Stock Selloff Hits Limits as Investors Undo Bets
09 November 2016 - 7:10PM
Dow Jones News
U.S. stock futures plunged overnight as early election results
showed Republican presidential nominee Donald Trump leading in
several key states.
E-mini S&P 500 futures fell 5% around midnight Eastern Time,
hitting a limit designed to halt further drops, before recently
paring losses to 4.1%. Equities futures are limited to a 5% loss or
gain during overnight trading, CME Group Inc. spokeswoman Alex
Gorbokon said. The last time stock-market futures fell 5% in
after-hours trading was in the aftermath of Brexit on June 23.
Investors were once again caught off guard late Tuesday.

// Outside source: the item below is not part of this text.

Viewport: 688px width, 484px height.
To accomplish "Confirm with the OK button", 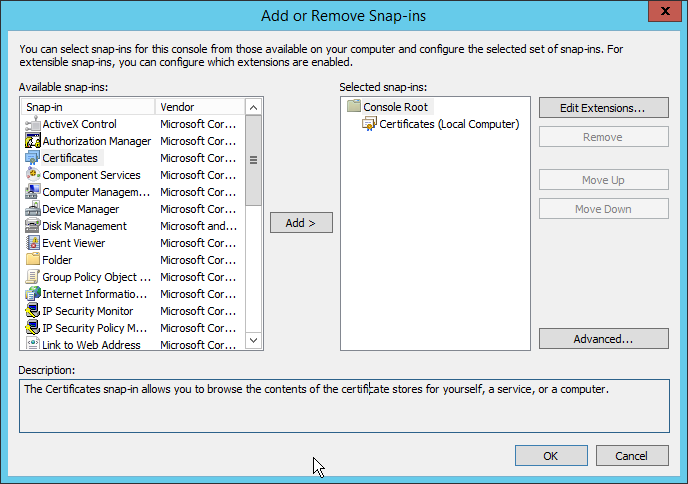I will pos(551,456).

The S&P 500 jumped 2.2% on Monday—its biggest gain since
March—and rose another 0.4% on Tuesday as investors and traders
appeared more confident about a victory for Democratic presidential
candidate Hillary Clinton. That came after the index posted nine
consecutive sessions of losses through the end of last week as
polls tightened.
"Monday and Tuesday, the assumption was Clinton would take the
election in a cakewalk. Based on what we see right now, that
assumption is wrong," said Jack Ablin, chief investment officer at
wealth manager BMO Private Bank.
Mr. Ablin added that this selloff "isn't an emotional avalanche,
this is simply a rational unwinding of a fallacious assumption."

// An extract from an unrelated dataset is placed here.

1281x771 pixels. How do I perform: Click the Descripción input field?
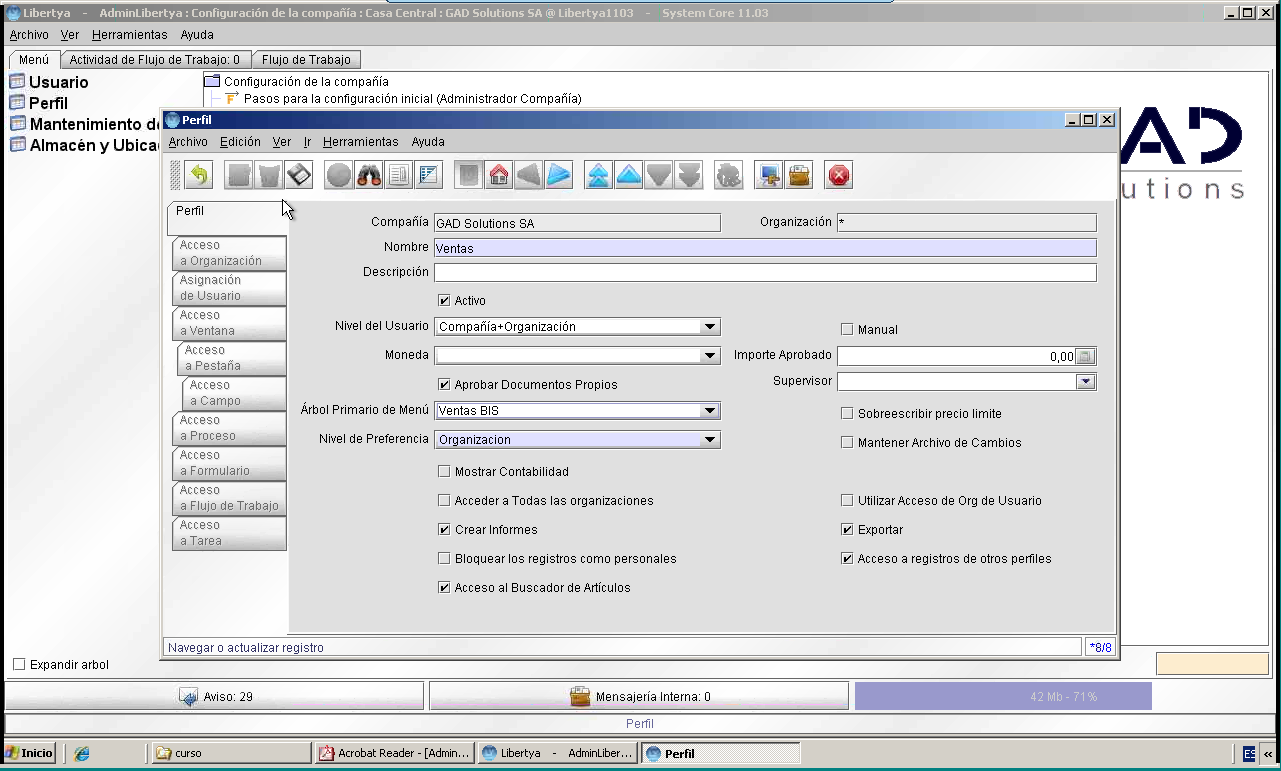click(765, 273)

Still, if Mr. Trump wins, he said, there could be a steep selloff
on Wednesday.
Stocks in Asia tumbled, with Japan's Nikkei Stock Average losing
5.4% and Hong Kong's Hang Seng falling 2.9%.
Dow Jones Industrial Average futures dropped 700 points, or
3.8%, to 17585. The last time the Dow closed below 17600 was June
28, five days after the U.K. voted to leave the European Union.
Changes in stock futures don't always accurately predict moves in
the stock market after the opening bell.
Several investors and analysts had cited Brexit as a reason to
be cautious heading into the U.S. election. The S&P 500 rose
1.3% on June 23, before the results came out, then tumbled more
than 5% over the following two trading sessions. However, stocks
recovered and rose to new highs over the summer.
With clients texting and asking what they should do as the U.S.
results were announced, David Kotok, chief investment officer at
Cumberland Advisors, had one piece of advice: "I say to them, 'You
should probably get some sleep.'"
Some said the market was overreacting—that the race remained
close and selling was likely to be short-lived.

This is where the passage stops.